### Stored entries

· · · · · · ·

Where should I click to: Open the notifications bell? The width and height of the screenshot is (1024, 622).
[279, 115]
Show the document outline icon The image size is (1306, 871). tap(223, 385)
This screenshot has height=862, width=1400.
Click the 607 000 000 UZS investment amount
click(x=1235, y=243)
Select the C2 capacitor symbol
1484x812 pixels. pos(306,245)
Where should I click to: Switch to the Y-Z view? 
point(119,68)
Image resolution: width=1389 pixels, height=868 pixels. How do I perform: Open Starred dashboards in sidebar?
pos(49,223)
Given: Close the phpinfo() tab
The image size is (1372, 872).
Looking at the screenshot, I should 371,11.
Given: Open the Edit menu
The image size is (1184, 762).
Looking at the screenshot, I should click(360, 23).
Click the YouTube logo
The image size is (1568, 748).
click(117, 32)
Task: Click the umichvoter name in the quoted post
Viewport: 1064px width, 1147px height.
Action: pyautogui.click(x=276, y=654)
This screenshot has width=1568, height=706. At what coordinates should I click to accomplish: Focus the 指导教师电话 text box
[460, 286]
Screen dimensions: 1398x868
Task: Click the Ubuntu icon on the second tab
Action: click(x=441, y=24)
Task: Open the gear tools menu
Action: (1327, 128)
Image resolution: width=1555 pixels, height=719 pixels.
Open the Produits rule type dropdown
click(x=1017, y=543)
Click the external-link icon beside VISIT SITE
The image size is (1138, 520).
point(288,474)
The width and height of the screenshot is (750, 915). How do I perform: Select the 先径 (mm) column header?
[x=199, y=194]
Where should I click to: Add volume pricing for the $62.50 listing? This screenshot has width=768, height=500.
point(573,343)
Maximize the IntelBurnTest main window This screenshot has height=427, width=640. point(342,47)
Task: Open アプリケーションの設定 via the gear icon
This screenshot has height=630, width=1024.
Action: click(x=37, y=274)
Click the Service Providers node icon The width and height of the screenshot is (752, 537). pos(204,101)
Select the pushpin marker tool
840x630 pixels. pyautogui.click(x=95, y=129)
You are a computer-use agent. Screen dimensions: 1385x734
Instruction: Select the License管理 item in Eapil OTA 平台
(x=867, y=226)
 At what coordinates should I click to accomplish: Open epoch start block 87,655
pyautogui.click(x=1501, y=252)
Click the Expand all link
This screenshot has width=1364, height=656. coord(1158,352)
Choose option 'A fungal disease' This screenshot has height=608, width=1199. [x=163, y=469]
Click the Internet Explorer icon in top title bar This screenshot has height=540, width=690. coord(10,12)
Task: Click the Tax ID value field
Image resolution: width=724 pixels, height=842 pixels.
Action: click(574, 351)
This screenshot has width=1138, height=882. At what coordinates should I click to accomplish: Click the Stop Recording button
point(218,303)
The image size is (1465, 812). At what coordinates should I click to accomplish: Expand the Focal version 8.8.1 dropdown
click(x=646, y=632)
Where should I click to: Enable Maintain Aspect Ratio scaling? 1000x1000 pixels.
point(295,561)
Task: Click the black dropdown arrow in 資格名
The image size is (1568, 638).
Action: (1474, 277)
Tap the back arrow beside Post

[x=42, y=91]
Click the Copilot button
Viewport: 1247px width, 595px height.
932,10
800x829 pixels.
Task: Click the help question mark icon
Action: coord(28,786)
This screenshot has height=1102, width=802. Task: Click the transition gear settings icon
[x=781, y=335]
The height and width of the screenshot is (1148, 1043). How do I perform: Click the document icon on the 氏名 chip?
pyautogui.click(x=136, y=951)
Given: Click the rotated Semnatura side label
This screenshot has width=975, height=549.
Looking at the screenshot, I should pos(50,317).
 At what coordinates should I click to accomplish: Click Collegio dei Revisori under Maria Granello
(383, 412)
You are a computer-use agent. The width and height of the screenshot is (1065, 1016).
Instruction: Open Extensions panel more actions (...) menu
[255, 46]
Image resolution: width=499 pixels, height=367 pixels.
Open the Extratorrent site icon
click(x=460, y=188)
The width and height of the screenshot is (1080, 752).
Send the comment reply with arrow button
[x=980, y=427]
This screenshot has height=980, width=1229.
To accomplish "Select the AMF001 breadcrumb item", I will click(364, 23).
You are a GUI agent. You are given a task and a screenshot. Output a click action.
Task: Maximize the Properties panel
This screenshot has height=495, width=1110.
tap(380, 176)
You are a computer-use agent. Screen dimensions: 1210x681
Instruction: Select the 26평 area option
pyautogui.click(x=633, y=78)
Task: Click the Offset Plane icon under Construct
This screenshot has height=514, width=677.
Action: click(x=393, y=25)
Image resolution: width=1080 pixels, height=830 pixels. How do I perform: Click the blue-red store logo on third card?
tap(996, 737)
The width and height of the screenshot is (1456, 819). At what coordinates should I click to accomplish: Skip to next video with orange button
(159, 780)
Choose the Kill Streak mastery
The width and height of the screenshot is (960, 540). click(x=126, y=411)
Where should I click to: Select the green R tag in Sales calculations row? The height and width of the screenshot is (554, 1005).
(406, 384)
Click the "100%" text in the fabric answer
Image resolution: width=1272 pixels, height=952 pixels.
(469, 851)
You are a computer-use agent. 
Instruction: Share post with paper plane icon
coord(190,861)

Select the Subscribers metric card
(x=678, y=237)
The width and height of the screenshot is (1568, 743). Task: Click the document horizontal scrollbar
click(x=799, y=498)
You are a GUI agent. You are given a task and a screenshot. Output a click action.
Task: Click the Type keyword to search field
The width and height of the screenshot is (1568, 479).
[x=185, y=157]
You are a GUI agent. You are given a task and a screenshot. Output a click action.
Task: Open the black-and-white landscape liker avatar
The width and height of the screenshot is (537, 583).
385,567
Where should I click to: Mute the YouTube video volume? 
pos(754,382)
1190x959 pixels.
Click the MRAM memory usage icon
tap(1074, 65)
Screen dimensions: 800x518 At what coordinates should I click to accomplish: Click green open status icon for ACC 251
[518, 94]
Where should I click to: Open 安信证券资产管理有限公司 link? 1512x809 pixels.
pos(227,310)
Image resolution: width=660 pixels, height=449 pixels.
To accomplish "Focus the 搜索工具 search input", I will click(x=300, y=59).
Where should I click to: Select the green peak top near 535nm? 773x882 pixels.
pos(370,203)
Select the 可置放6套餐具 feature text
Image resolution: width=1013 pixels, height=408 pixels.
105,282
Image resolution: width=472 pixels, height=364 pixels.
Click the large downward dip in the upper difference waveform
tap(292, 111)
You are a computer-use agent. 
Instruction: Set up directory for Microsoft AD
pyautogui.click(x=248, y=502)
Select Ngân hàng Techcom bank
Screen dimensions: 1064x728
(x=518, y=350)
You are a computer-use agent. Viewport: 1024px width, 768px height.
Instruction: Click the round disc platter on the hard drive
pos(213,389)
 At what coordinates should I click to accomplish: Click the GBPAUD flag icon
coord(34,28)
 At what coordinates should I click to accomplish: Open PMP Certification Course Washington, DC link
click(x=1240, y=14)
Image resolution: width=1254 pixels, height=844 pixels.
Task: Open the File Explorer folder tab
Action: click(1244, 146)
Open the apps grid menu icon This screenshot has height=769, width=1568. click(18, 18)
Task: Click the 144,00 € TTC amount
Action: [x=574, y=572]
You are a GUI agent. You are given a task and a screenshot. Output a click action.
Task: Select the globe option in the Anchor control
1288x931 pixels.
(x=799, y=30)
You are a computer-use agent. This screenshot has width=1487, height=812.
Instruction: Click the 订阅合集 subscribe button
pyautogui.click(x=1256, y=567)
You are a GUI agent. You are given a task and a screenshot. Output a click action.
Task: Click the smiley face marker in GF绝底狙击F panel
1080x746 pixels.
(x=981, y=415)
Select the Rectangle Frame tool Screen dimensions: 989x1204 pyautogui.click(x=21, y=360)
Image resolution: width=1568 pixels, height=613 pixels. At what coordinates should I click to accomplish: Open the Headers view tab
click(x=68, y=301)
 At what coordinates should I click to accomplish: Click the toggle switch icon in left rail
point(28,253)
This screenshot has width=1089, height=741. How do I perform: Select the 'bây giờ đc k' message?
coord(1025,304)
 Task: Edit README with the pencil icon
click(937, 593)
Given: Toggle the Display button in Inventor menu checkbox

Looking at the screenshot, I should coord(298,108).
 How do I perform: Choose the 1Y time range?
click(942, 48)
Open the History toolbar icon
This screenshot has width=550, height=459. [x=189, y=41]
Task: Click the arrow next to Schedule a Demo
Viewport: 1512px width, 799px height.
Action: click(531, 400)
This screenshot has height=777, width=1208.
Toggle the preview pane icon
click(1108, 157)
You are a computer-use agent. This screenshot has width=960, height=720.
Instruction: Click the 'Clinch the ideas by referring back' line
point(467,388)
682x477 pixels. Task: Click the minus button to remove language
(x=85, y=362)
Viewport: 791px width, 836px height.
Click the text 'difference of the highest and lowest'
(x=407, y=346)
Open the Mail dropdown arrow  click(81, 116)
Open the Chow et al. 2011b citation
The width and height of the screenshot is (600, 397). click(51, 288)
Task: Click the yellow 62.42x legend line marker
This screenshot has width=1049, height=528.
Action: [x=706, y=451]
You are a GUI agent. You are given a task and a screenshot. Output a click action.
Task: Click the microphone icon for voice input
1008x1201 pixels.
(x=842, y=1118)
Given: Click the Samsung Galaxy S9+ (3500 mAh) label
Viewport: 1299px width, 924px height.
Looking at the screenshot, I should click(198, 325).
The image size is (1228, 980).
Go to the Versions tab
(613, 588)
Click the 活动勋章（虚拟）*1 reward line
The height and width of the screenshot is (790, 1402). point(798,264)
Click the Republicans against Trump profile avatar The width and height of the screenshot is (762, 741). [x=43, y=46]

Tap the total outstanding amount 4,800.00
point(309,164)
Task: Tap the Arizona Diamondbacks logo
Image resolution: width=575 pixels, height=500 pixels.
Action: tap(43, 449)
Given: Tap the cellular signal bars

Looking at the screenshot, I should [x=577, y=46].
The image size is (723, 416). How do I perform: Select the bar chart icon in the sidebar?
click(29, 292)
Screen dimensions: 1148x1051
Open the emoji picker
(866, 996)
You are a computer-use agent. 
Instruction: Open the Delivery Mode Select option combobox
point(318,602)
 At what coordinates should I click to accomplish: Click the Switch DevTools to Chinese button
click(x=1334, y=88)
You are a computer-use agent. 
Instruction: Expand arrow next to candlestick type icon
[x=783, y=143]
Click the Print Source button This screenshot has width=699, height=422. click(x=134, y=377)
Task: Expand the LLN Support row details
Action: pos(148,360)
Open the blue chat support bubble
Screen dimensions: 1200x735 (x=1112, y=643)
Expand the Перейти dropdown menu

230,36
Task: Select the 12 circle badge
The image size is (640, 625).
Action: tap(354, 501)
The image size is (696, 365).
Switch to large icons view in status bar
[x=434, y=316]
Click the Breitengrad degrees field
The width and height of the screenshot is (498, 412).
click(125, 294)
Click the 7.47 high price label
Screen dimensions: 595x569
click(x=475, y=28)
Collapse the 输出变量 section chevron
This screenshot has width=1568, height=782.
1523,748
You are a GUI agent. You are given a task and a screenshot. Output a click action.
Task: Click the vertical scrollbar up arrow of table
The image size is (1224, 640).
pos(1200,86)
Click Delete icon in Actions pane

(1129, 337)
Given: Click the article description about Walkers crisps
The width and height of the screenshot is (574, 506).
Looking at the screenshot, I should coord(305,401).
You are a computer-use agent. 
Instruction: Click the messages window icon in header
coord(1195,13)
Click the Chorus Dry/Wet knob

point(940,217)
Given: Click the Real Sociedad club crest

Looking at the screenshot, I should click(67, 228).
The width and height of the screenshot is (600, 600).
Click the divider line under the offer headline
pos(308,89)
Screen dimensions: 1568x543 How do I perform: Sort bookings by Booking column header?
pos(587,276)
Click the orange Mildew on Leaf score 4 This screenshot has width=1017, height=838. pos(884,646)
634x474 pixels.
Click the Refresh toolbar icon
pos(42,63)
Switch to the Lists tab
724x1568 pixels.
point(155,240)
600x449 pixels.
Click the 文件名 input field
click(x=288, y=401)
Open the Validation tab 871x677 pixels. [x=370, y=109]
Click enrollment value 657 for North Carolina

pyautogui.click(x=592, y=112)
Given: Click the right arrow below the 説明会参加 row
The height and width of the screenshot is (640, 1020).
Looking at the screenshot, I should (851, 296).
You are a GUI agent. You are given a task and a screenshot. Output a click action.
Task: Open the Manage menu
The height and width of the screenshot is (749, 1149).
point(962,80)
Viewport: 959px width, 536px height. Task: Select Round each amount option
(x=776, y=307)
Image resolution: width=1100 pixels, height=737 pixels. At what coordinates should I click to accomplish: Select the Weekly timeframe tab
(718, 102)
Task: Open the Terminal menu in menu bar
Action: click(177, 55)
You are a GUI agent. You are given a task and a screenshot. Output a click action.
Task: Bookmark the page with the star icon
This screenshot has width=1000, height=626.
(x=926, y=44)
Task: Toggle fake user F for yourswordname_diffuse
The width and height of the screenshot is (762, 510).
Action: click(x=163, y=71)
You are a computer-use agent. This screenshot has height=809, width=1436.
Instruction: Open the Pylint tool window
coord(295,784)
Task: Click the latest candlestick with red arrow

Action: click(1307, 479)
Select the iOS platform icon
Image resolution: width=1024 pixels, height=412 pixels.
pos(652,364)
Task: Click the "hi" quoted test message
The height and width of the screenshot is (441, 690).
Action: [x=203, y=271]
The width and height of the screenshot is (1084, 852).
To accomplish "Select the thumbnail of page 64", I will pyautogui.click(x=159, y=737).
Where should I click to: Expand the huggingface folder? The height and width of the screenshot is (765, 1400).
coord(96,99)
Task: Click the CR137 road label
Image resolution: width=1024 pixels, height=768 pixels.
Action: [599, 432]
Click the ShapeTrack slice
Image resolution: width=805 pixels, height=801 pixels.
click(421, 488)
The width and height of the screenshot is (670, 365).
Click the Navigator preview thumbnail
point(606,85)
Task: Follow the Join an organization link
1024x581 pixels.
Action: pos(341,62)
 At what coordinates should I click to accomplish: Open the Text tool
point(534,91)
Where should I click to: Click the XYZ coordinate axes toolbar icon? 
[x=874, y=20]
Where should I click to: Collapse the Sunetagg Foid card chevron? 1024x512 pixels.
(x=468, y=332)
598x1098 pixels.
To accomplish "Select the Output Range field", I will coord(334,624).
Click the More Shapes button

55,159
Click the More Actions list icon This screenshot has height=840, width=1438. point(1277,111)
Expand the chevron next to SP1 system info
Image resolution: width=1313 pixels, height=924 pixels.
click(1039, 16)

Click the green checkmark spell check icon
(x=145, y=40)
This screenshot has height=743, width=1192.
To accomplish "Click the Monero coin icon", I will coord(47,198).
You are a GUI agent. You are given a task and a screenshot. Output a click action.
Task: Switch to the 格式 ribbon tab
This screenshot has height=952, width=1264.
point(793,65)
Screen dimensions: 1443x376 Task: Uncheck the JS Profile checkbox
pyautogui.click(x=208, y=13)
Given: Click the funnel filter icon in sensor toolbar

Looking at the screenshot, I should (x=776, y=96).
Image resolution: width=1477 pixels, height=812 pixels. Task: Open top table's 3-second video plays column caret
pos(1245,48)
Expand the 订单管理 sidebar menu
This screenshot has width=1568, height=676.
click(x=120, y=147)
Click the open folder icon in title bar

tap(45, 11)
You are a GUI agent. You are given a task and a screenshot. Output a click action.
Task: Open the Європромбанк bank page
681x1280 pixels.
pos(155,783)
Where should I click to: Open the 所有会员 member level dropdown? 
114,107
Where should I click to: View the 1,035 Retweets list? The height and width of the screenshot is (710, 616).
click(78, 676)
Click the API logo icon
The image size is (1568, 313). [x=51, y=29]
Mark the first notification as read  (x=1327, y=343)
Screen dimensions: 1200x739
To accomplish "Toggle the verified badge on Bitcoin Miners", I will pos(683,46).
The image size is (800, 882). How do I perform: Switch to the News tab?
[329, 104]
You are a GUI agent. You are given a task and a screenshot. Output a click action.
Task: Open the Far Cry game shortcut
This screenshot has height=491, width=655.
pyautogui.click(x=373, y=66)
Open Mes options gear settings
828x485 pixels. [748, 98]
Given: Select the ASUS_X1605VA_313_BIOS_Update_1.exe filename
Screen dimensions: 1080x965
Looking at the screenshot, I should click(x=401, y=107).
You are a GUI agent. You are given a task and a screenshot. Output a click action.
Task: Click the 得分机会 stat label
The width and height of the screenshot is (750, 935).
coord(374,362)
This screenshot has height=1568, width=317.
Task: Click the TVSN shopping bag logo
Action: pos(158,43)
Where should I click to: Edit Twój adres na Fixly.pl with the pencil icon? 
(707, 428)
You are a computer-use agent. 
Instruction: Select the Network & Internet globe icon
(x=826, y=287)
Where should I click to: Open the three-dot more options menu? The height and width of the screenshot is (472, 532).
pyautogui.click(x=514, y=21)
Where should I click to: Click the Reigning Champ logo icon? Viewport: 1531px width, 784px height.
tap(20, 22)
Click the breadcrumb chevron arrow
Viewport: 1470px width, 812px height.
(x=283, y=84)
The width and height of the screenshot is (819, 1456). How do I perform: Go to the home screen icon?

· · · · · · ·

### Problem details
Give back precisely the lines above that start at the line containing "Click the Refresh toolbar icon" and end at the line containing "Select the iOS platform icon", inclusive. No other lines belong in the output.

### Output for this exercise
Click the Refresh toolbar icon
pos(42,63)
Switch to the Lists tab
724x1568 pixels.
point(155,240)
600x449 pixels.
Click the 文件名 input field
click(x=288, y=401)
Open the Validation tab 871x677 pixels. [x=370, y=109]
Click enrollment value 657 for North Carolina

pyautogui.click(x=592, y=112)
Given: Click the right arrow below the 説明会参加 row
The height and width of the screenshot is (640, 1020).
Looking at the screenshot, I should (851, 296).
You are a GUI agent. You are given a task and a screenshot. Output a click action.
Task: Open the Manage menu
The height and width of the screenshot is (749, 1149).
point(962,80)
Viewport: 959px width, 536px height. Task: Select Round each amount option
(x=776, y=307)
Image resolution: width=1100 pixels, height=737 pixels. At what coordinates should I click to accomplish: Select the Weekly timeframe tab
(718, 102)
Task: Open the Terminal menu in menu bar
Action: click(177, 55)
You are a GUI agent. You are given a task and a screenshot. Output a click action.
Task: Bookmark the page with the star icon
This screenshot has width=1000, height=626.
(x=926, y=44)
Task: Toggle fake user F for yourswordname_diffuse
The width and height of the screenshot is (762, 510).
Action: click(x=163, y=71)
You are a computer-use agent. This screenshot has height=809, width=1436.
Instruction: Open the Pylint tool window
coord(295,784)
Task: Click the latest candlestick with red arrow

Action: click(1307, 479)
Select the iOS platform icon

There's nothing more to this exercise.